Task details: Which lines of the data below hold "computer"? Copy each of them.

Provided entries:
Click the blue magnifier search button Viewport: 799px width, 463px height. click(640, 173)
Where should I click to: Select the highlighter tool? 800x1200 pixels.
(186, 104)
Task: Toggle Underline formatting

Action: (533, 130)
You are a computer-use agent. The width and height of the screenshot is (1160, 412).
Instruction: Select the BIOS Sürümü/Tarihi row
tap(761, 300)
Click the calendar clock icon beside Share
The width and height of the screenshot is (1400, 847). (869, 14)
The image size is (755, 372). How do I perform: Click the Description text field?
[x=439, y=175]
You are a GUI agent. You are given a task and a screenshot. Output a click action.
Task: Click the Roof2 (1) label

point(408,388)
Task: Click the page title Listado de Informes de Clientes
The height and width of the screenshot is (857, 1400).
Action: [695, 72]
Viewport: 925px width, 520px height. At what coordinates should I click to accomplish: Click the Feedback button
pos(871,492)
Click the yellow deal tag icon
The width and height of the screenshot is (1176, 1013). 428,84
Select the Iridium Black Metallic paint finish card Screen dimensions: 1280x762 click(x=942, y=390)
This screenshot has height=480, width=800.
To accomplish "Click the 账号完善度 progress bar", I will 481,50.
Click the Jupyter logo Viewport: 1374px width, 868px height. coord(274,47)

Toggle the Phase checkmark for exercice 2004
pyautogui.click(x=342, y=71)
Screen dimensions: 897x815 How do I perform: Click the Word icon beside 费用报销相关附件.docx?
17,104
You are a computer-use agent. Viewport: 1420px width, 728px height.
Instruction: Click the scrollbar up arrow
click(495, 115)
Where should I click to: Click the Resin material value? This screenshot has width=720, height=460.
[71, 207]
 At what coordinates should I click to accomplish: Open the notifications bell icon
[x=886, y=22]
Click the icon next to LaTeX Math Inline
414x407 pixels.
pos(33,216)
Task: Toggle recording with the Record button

Written solution:
You are a computer-use agent. The width and height of the screenshot is (1160, 412).
You are a computer-use agent. Viewport: 1420px width, 728px height.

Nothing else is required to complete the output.